In 1814, Dawkins-Pennant ran in a parliamentary by-election for the constituency of Newark after Sir Stapleton Cotton left the seat, and was elected to the House of Commons of the United Kingdom on 19 May. Dawkins-Pennant represented Newark until the 1818 United Kingdom general election, when he was replaced by Sir William Henry Clinton. In the 1820 United Kingdom general election, Dawkins-Pennant was again elected to the House of Commons representing New Romney until the 1830 general election.

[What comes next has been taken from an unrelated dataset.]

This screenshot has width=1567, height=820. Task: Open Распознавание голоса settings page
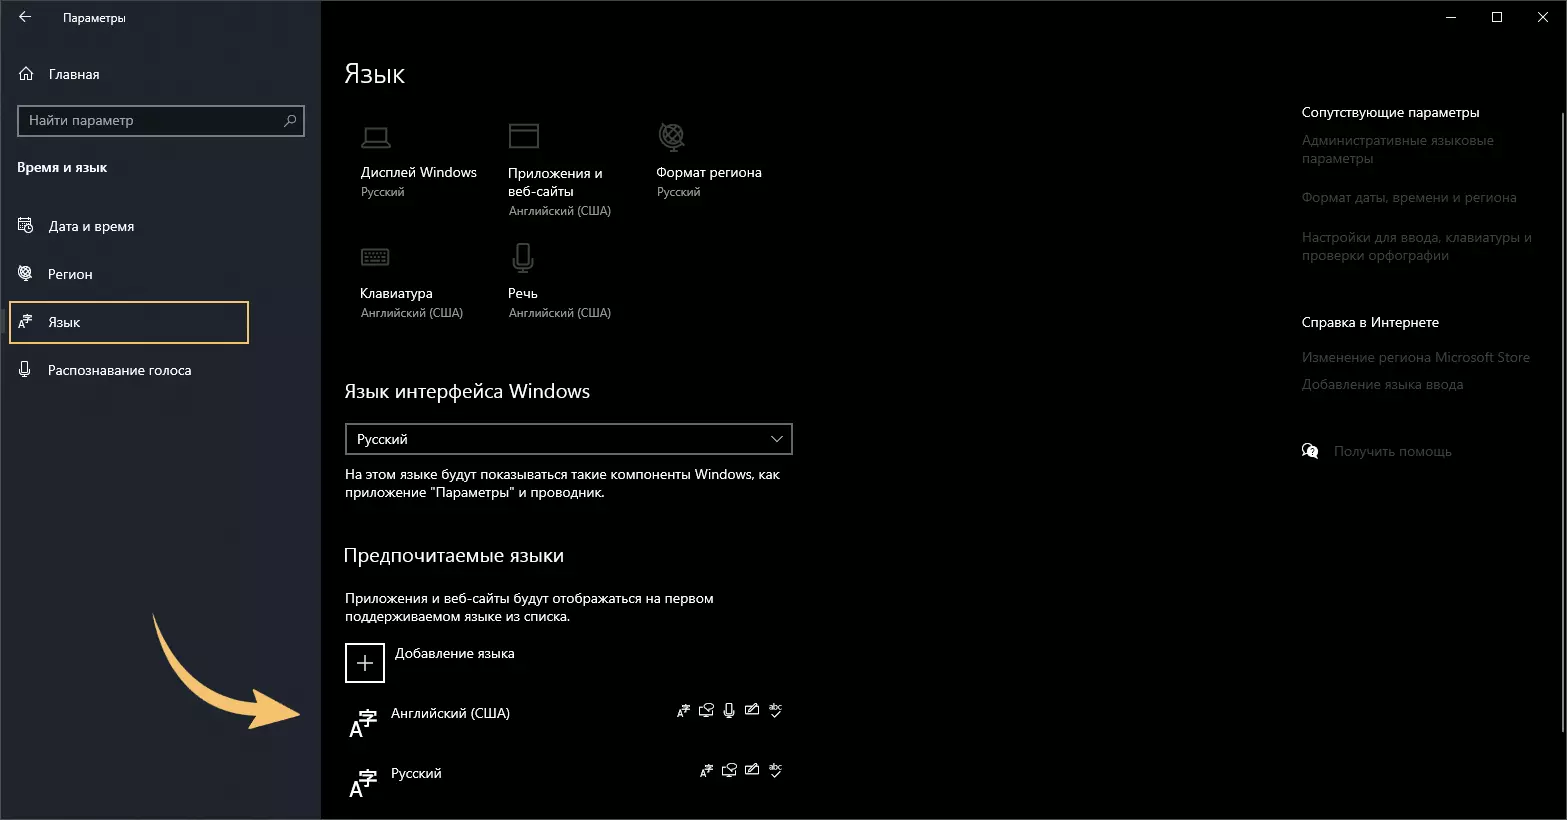[119, 371]
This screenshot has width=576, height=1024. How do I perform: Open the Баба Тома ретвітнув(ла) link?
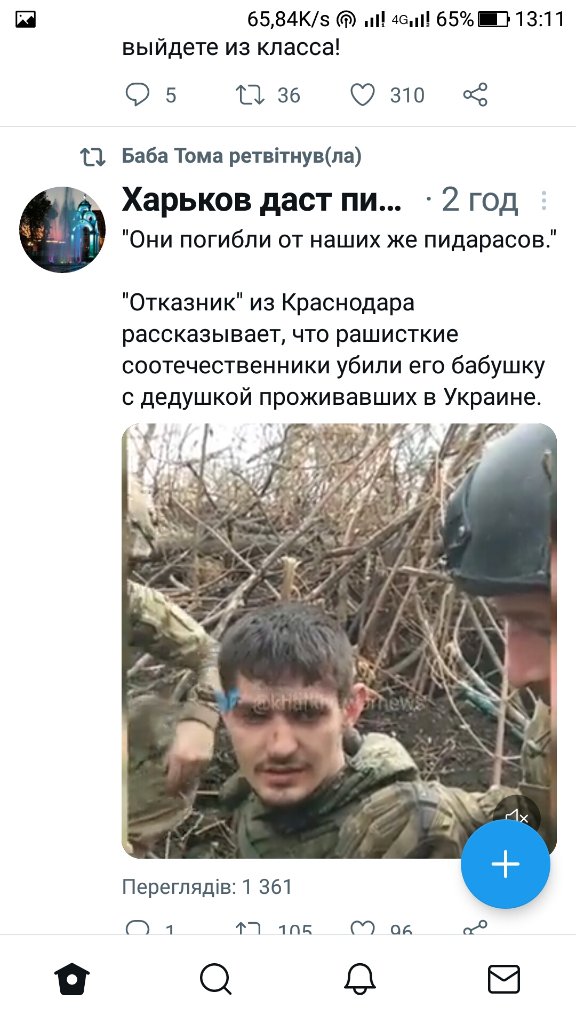click(x=242, y=156)
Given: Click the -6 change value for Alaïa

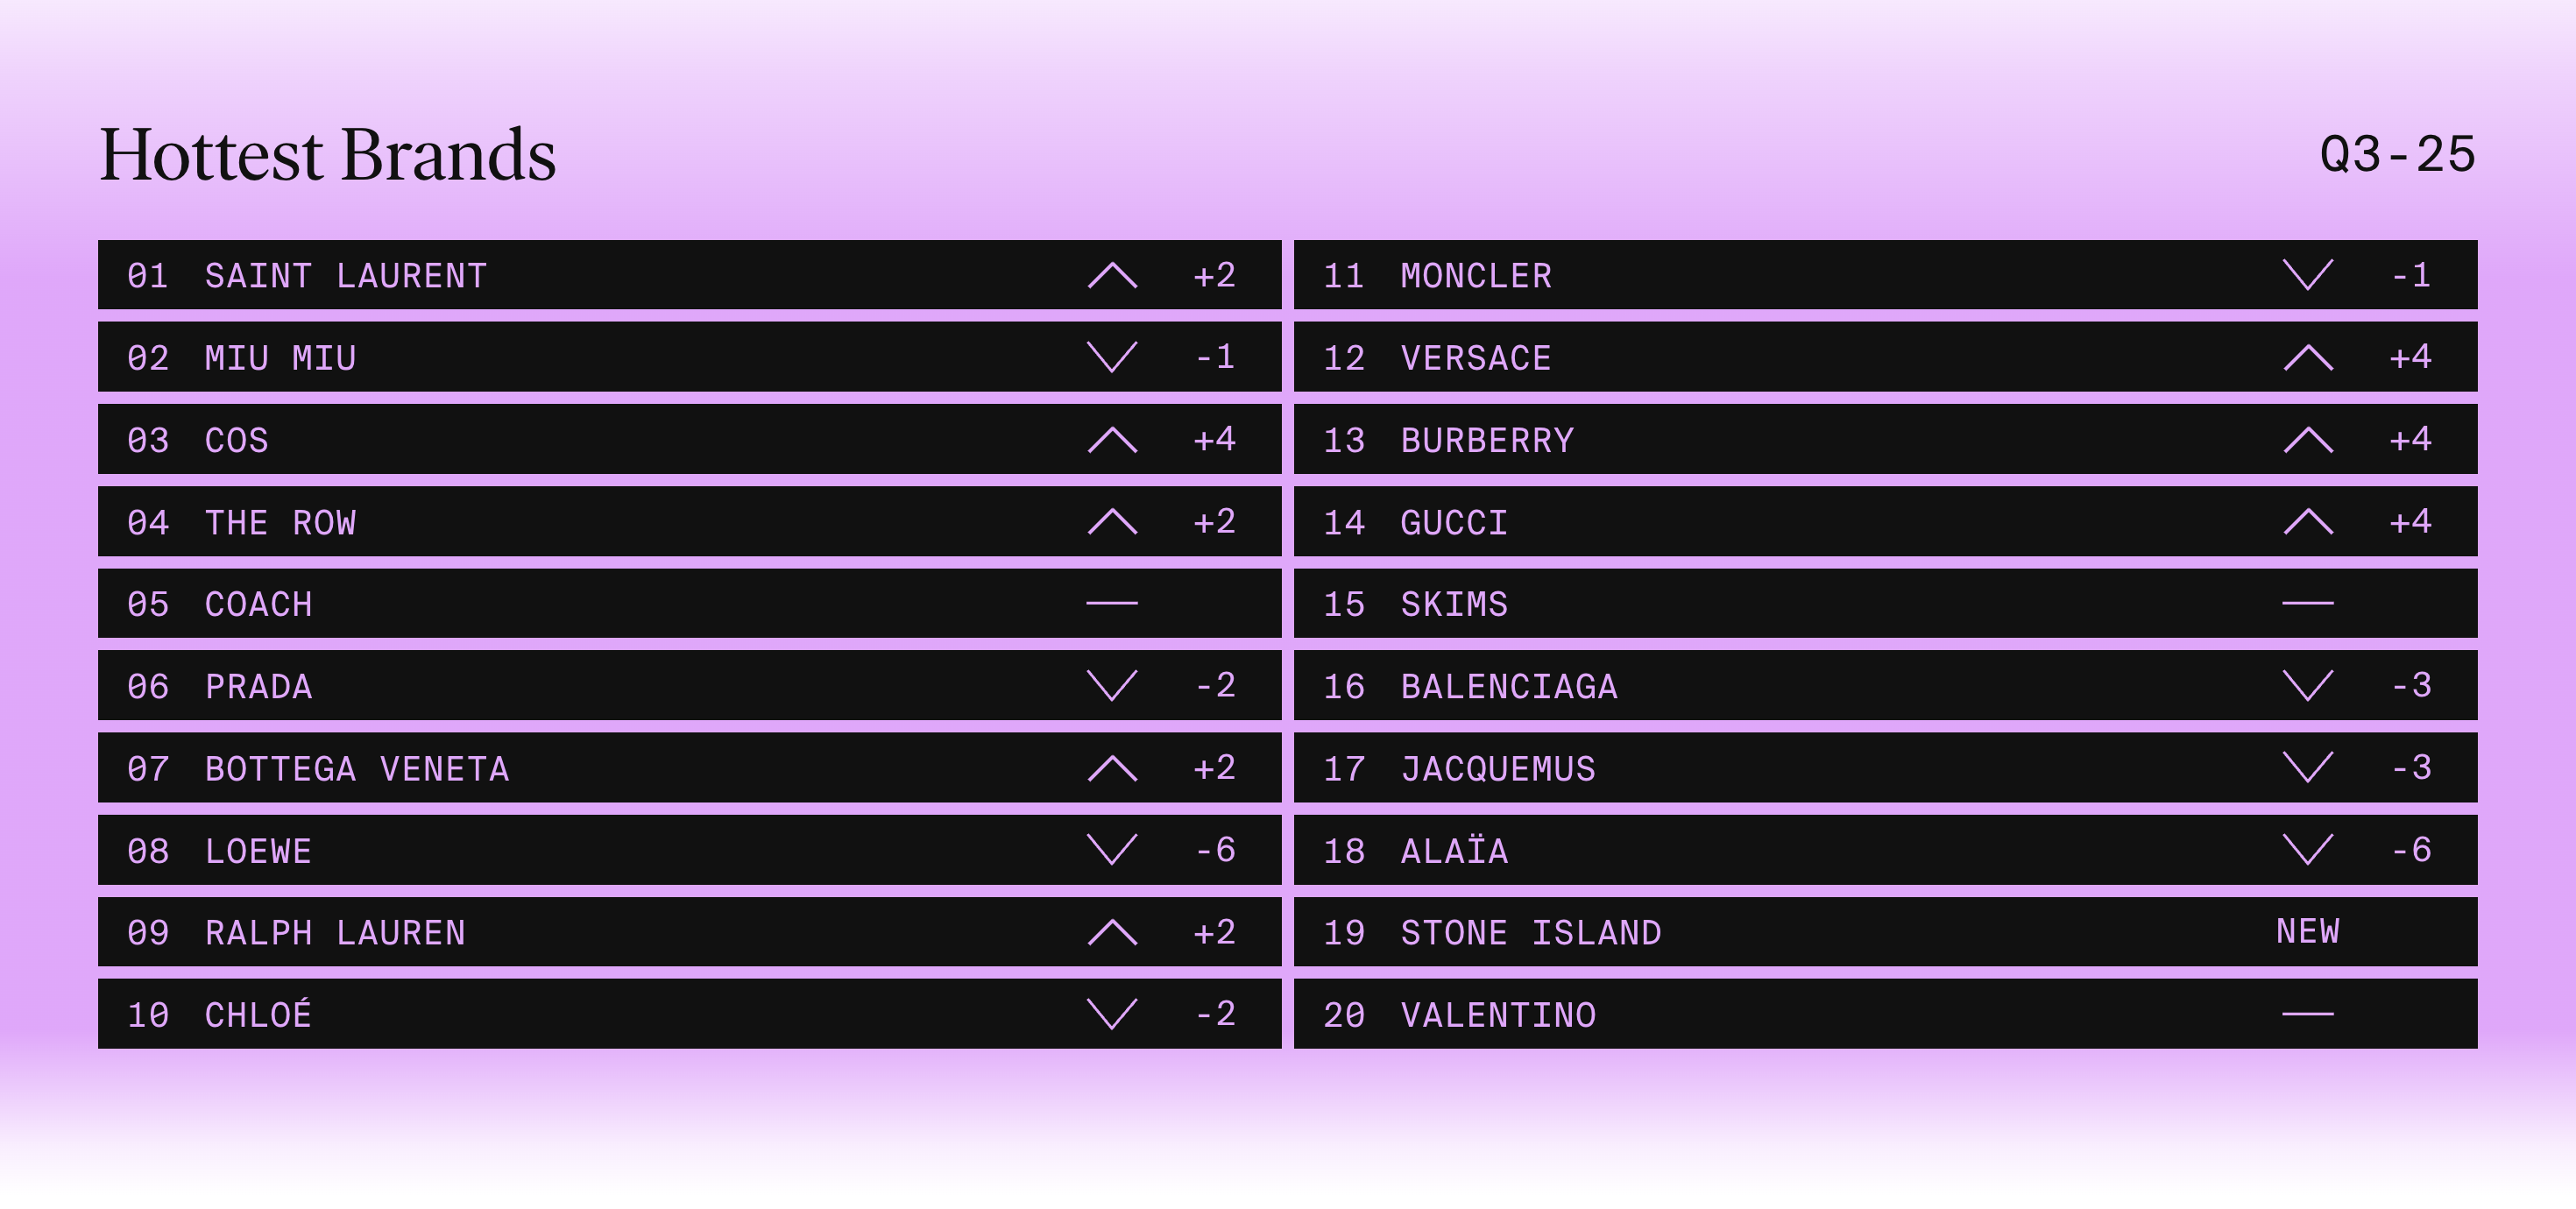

Like Richard, Dawkins-Pennant was an advocate of proslavery thought, sitting on the pro-slavery West India Committee. After the Slavery Abolition Act 1833 abolished slavery in Jamaica, Dawkins-Pennant received compensation for the emancipation of the 650 slaves he owned under the Slave Compensation Act 1837. Best known for his development of the Penrhyn estates, he died immensely wealthy, leaving £600,000.

==Family==

Dawkins-Pennant had two children with his first wife, Juliana Isabella Mary and Emma Elizabeth Alicia. In 1814, he married Elizabeth Bouverie, the daughter of William Henry Bouverie. Juliana married Colonel Edward Gordon Douglas in 1833. They had two children, of which eldest son George Sholto Gordon Douglas-Pennant succeeded his father in 1886 as the 2nd Baron Penrhyn.

Emma Elizabeth Alicia Dawkins-Pennant married in 1831 Thomas-Charles, Hanbury-Tracy, 2nd Baron Sudeley (d. 1863). He left £140,000. She had children with him and his successor, also Lord Sudeley.